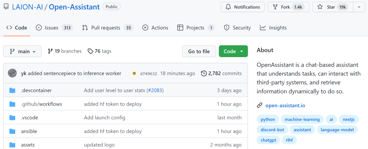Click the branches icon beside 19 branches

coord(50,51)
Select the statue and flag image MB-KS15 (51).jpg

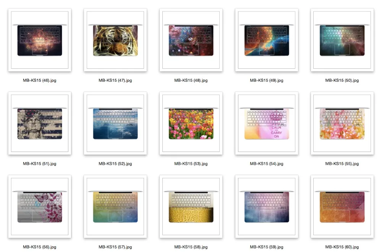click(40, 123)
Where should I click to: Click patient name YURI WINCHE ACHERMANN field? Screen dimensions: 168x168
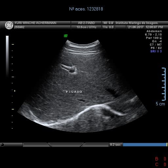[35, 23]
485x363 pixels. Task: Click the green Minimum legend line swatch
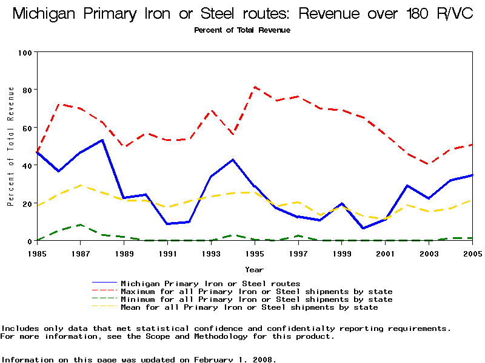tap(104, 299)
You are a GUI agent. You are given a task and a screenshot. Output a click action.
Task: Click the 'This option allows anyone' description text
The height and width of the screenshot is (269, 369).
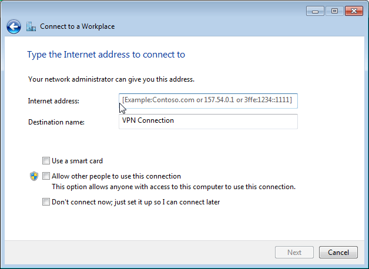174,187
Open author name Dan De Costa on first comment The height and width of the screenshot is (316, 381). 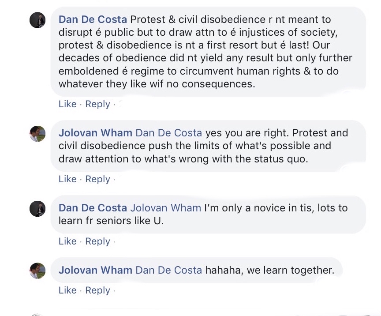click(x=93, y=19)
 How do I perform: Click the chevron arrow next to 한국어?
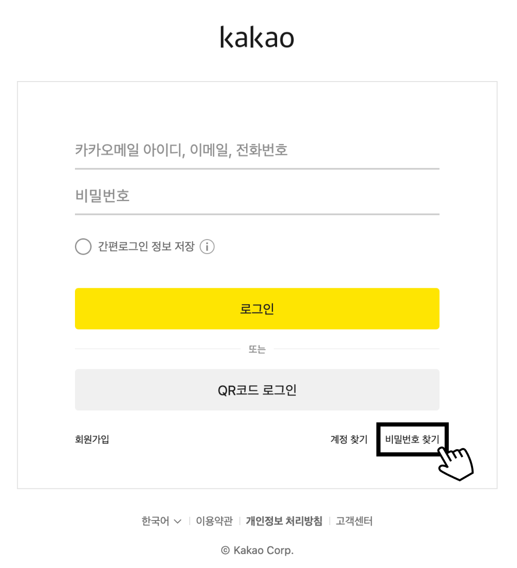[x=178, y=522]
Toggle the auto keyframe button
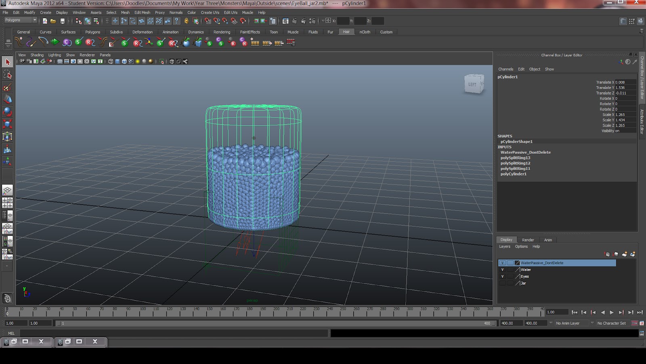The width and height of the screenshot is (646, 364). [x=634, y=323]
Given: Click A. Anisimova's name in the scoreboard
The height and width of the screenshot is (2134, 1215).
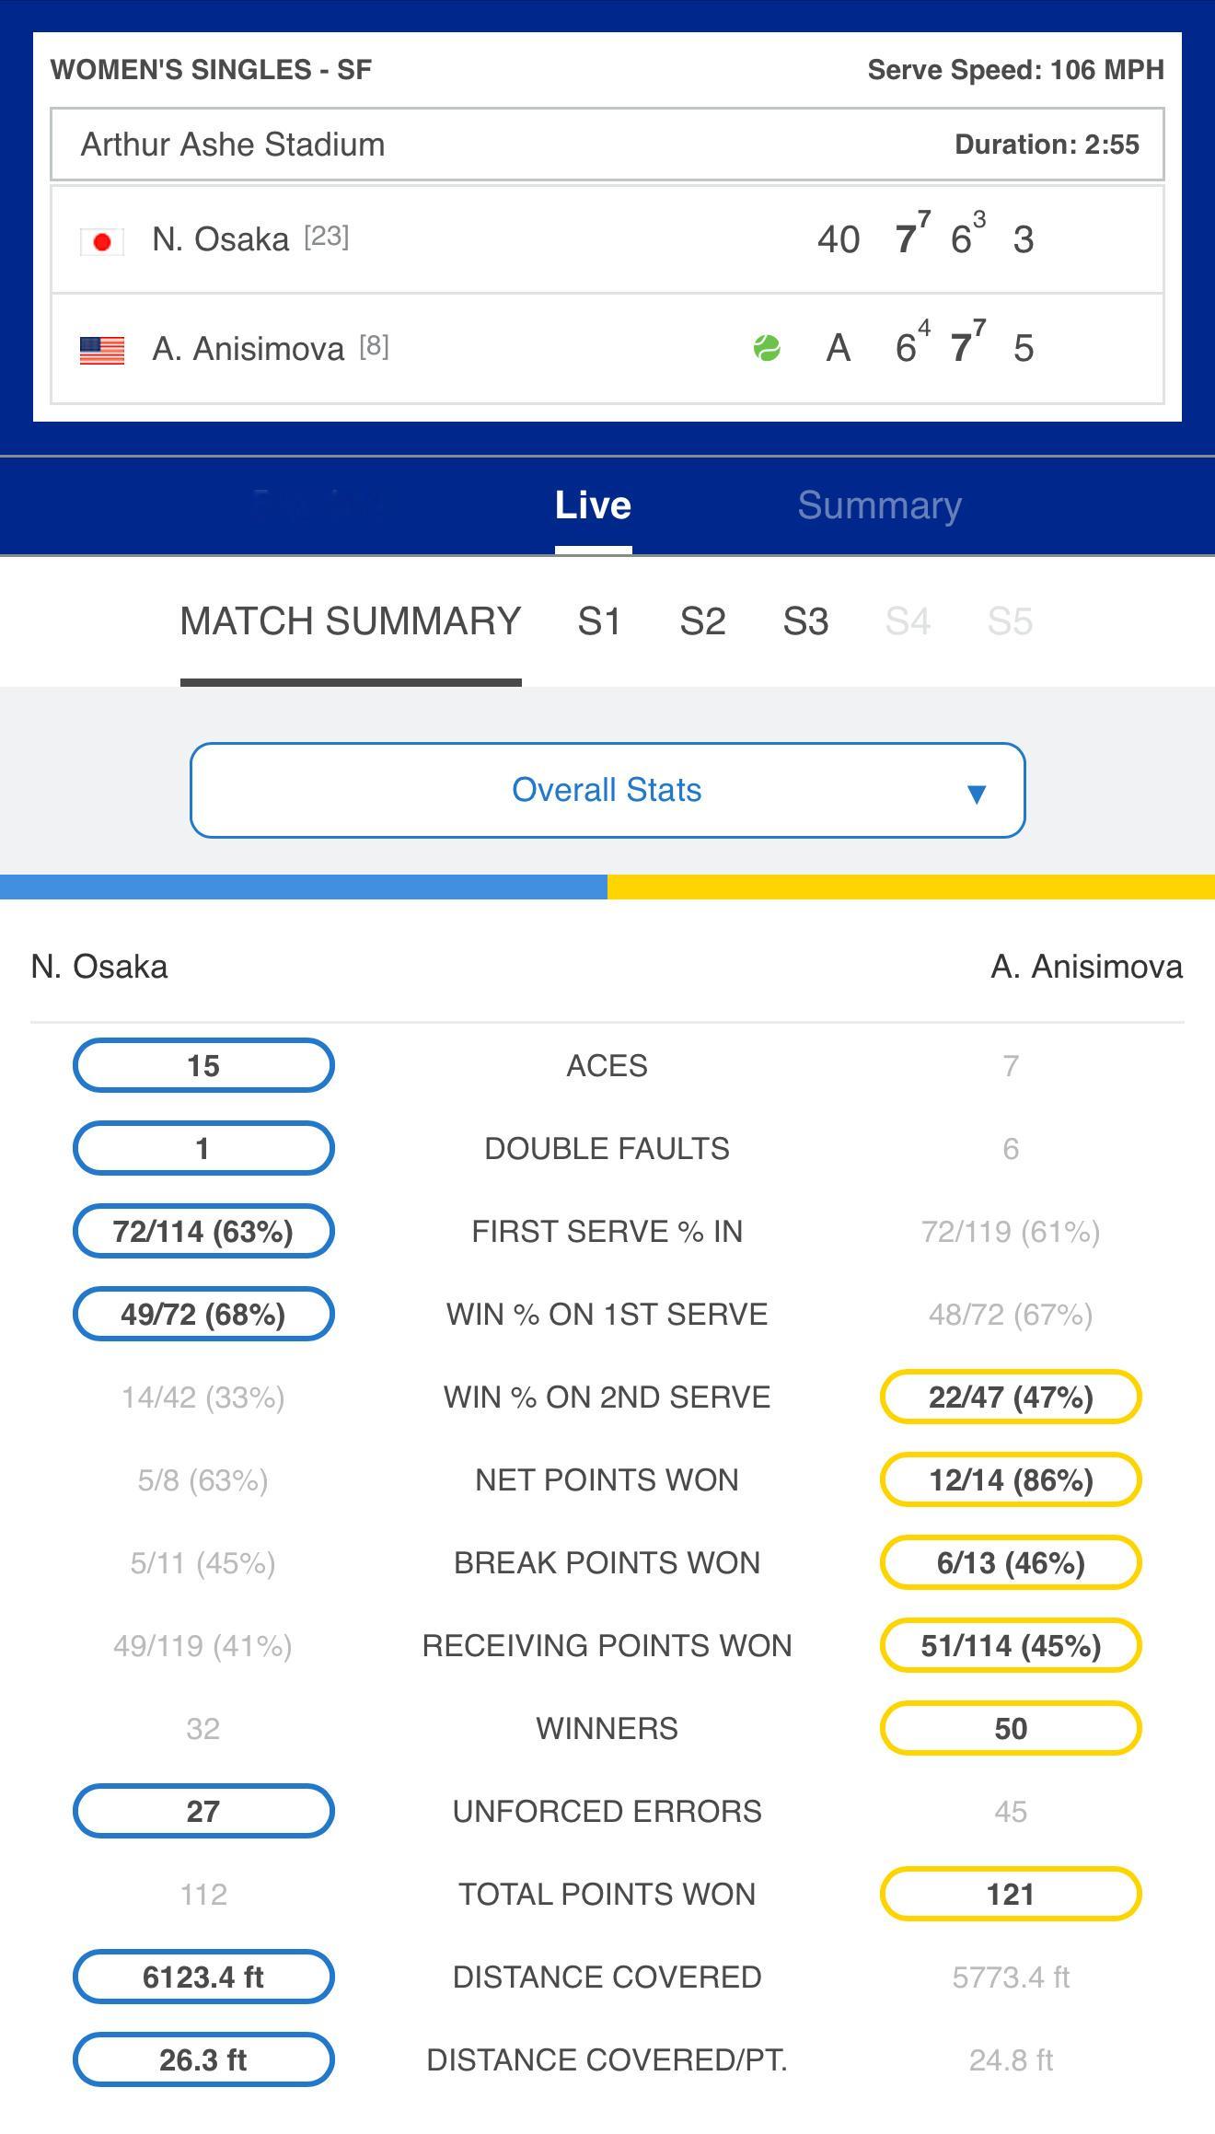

◆ ◆ ◆ ◆ ◆

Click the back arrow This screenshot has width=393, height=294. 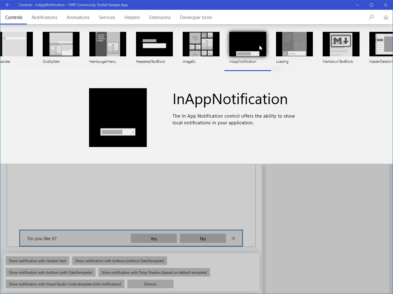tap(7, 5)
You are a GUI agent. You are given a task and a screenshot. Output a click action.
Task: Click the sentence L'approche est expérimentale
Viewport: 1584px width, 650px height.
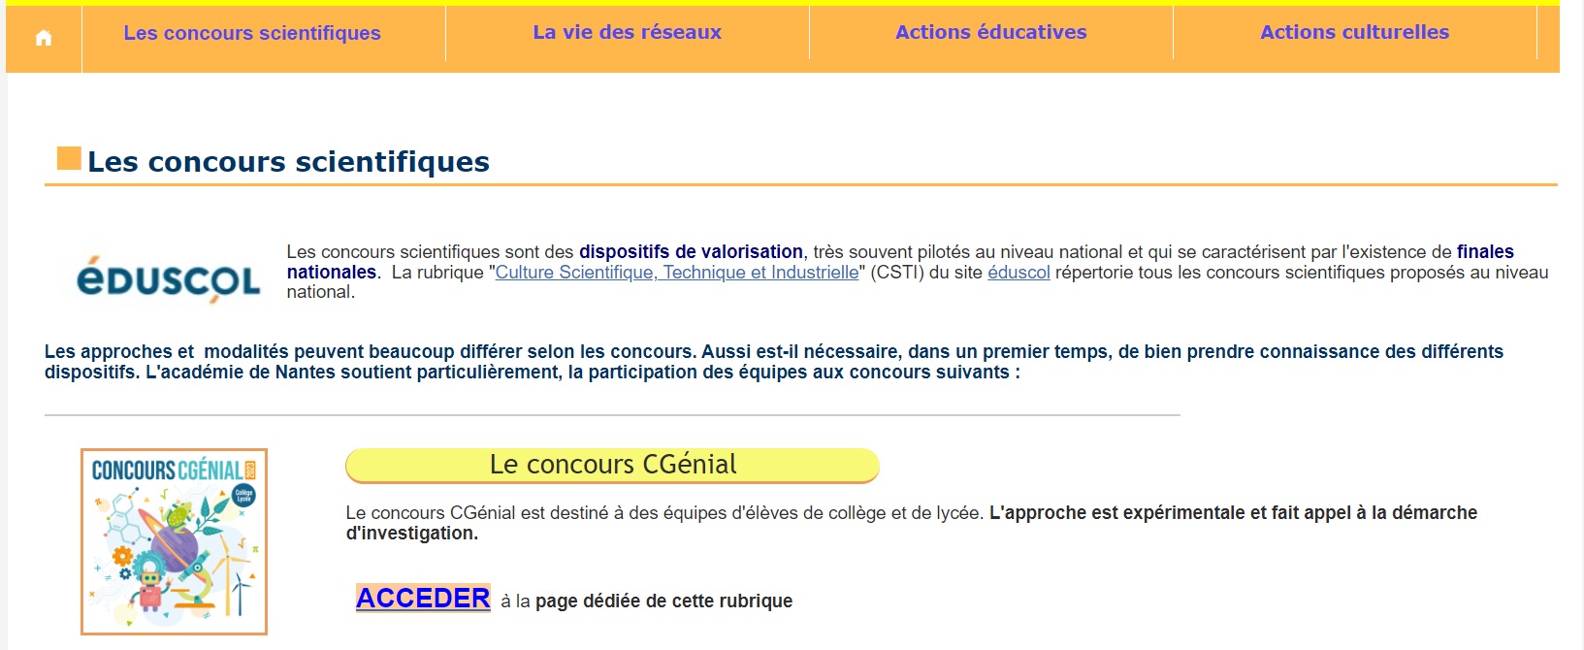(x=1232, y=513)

◆ ◆ ◆ ◆ ◆

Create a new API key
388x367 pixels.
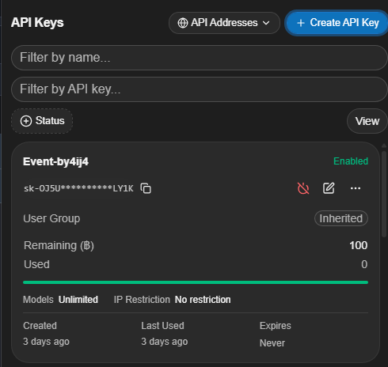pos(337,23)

◆ ◆ ◆ ◆ ◆

## WHAT IS EXPECTED
From the records above, reproduce exactly the lines from the one with "Given: Click A." to the one with "The height and width of the screenshot is (2134, 1215).", both included, and no others.

## TASK RESULT
Given: Click A. Anisimova's name in the scoreboard
The height and width of the screenshot is (2134, 1215).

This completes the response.